I thought it might be a “Capitol idea” to ask the 37 year old veteran and former WBO 140 pound champ, stout-hearted survivor of bouts against Mayweather, Zab Judah, Miguel Cotto, “Mad Bomber” Randall Bailey (who he beat), Marcos Maidana and Walter Matthysse, what he makes of the 34 year old Mayweather’s seemingly impulsive decision to fight the 25 year old Ortiz.
“Floyd is no Berto and Ortiz is going to find that out,” Corley said. “It’s a whole different thing, in terms of speed and skills, between Berto and Floyd. You can’t hit what you can’t see.
“I guess Floyd had to take someone HBO wanted to get the kind of money he demands from them. HBO thinks it will be rough fight like Ortiz and Berto was. I don’t think, despite being off 16 months, that Floyd will be rusty. He is always in the gym, that’s just his nature.”
While Ortiz may be jumping off a cliff into a canyon, word around boxing is that he may earn about $2 million, his fellow southpaw Corley believes Mayweather’s opponent selection may signal a greenlight for the Manny Pacquiao-“Money May” showdown in May of 2012.
“I see that fight taking place next year, around May,” Corley said. “I see picking this guy is a great move for Floyd. If he wants to fight Pacquiao and I think he does, this is a major tuneup against a southpaw, a strong southpaw. Of course, Floyd chose him for that reason. I mean, why else?”
Corley has consistently said Pacman will overcome “Money” and he’s not waffling now.
He’s not reticent to give young Ortiz his props, though he sees Mayweather schooling him.
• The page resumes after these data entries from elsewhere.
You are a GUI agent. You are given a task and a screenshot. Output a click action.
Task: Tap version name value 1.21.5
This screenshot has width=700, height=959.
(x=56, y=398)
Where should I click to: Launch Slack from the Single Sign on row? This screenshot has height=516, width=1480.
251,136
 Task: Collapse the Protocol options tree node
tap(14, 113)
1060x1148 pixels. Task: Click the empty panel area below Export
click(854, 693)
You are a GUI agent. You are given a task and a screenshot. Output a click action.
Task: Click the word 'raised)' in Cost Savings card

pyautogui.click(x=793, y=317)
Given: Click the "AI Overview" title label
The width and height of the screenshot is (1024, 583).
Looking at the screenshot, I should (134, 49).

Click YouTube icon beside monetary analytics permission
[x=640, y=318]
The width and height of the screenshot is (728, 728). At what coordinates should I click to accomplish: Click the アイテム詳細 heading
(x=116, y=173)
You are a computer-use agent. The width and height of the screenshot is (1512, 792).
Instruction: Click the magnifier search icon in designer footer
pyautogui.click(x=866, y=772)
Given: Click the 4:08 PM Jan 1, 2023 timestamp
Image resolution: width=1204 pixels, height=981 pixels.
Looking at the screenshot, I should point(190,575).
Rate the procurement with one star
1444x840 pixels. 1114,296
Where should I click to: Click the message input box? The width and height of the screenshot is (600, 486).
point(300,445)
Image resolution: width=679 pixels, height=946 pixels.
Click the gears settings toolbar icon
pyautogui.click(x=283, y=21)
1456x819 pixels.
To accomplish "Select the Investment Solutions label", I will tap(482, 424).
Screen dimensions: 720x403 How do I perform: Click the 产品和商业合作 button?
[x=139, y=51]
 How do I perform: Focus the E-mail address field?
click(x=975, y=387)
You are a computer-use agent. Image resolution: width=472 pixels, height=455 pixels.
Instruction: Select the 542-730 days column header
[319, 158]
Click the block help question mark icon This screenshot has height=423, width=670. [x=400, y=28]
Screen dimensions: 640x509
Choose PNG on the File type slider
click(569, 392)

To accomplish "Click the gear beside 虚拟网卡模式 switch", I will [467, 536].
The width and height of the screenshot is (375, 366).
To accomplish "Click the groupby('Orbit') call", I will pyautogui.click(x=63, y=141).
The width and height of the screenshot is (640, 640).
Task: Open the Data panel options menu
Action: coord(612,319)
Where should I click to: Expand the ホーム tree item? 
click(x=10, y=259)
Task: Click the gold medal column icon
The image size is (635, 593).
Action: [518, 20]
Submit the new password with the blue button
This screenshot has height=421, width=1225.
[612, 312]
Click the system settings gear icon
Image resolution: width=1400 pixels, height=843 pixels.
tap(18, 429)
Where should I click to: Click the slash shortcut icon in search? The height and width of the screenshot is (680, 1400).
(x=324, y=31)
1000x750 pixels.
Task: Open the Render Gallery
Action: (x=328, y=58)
“Victor came in there real determined and he shook off the Maidana experience, maybe that even helped him against Berto,” Corley said.
Corley offers a somewhat suprising pick for June 25 in St. Charles, Mo., where he predicts St. Louis star Devon Alexander will suffer a second successive loss. Tim Bradley whipped Alexander in January and now he’s fighting Argentine strongman (aren’t they all?) Matthysse.
“I pick Matthysse in the fight and I fought them both. He’s much stronger, more durable and hits harder so I think he’ll beat Devon.”
As for himself, Corley sees the end of his ring journey before 2011 ends.
“I saw this guy on Youtube,” Corley said of Dulorme. “I don’t know nothing else about him. I’ll give it up before next year but, right now, I’m just glad to be fighting in America, not in another country where the only way I can is by knockout.”
Long a star, never a superstar, “Chop Chop” has no explaining to do. When he leaves the sport, his current record of 37-17-1, 20 KOs, won’t matter much.
What does matter is the “Who’s Who” he tangled with and been more than respectable against.
Let’s put it this way, so New Yorkers can understand.
“Chop Chop,” well he was never chopped liver.